Uitspraak
1.Geding in cassatie
Belanghebbende heeft een conclusie van repliek ingediend.
Hoge Raad
In deze zaak heeft [X] B.V. (hierna: belanghebbende) beroep in cassatie ingesteld tegen de uitspraak van de Rechtbank Gelderland van 3 januari 2023, met betrekking tot meerdere nummers waaronder AWB 21/2402 en AWB 21/2580. De belanghebbende was vertegenwoordigd door A.F.M.J. Verhoeven. De Staatssecretaris van Financiën, vertegenwoordigd door [P], heeft een verweerschrift ingediend. De belanghebbende heeft vervolgens een conclusie van repliek ingediend.
De Hoge Raad heeft de klachten van de belanghebbende over de uitspraak van de Rechtbank beoordeeld.
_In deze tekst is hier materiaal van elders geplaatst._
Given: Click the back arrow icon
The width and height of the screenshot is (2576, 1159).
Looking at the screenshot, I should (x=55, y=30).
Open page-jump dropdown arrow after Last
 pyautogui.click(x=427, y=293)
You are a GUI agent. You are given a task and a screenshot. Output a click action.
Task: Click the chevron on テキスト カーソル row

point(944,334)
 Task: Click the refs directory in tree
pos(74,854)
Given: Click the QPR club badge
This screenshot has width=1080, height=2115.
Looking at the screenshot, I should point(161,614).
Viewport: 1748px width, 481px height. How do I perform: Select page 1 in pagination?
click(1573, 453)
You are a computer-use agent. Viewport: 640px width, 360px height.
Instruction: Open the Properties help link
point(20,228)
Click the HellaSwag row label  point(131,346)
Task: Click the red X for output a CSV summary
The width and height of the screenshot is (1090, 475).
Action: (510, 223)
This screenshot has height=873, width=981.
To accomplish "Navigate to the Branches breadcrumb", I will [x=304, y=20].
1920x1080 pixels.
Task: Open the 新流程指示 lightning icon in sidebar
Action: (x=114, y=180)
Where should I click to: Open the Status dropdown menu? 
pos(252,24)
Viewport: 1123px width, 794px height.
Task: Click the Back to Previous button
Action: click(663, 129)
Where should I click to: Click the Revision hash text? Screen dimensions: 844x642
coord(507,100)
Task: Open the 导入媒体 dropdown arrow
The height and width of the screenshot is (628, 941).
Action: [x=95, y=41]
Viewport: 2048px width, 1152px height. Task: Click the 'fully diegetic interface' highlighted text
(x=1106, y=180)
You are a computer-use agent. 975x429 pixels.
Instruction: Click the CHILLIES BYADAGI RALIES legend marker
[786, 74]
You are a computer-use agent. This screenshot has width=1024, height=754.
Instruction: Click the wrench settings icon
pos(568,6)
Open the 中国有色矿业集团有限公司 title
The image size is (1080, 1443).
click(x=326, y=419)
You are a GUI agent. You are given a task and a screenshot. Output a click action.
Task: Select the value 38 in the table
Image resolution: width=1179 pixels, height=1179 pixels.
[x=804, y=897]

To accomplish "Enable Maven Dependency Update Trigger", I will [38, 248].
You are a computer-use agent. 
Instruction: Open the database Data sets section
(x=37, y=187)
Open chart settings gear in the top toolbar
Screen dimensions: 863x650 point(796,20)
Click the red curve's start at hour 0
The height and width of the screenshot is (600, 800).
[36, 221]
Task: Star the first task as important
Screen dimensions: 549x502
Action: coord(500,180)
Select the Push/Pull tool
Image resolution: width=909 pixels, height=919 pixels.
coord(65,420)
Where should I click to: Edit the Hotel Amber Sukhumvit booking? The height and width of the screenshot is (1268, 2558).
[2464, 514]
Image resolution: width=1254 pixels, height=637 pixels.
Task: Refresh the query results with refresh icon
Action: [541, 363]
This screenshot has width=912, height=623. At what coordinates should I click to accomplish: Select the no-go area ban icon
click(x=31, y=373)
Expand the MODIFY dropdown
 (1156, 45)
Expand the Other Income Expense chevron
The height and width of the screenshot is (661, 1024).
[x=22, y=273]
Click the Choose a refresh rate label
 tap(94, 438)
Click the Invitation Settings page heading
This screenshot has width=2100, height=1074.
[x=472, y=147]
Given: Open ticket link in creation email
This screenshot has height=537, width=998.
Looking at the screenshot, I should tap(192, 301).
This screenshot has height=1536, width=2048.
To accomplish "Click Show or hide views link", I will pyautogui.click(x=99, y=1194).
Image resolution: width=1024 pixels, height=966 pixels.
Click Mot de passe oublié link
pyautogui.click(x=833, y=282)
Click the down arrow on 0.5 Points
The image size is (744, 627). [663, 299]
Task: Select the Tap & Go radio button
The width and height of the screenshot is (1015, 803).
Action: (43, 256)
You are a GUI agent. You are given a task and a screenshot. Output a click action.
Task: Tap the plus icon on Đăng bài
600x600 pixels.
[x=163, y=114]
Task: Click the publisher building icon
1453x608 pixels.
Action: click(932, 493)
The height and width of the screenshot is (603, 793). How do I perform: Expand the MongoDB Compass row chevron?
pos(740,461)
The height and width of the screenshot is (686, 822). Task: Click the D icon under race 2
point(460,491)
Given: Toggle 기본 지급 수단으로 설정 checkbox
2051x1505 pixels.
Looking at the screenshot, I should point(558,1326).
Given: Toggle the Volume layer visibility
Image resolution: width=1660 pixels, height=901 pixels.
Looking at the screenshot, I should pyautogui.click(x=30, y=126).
De uitkomst van deze beoordeling was dat de klachten niet konden leiden tot vernietiging van de uitspraak van de Rechtbank. De Hoge Raad heeft in dit geval geen verdere motivering hoeven geven voor zijn oordeel, aangezien de beoordeling van de klachten niet vereist dat er antwoorden worden gegeven op vragen die van belang zijn voor de eenheid of de ontwikkeling van het recht, zoals vermeld in artikel 81, lid 1, van de Wet op de rechterlijke organisatie.
Wat betreft de proceskosten heeft de Hoge Raad geen aanleiding gezien om een veroordeling in de proceskosten uit te spreken. Uiteindelijk heeft de Hoge Raad het beroep in cassatie ongegrond verklaard. Dit arrest is gewezen door de vice-president M.E. van Hilten als voorzitter, en de raadsheren E.N. Punt en M.A. Fierstra, in tegenwoordigheid van de waarnemend griffier E. Cichowski, en is openbaar uitgesproken op 13 september 2024.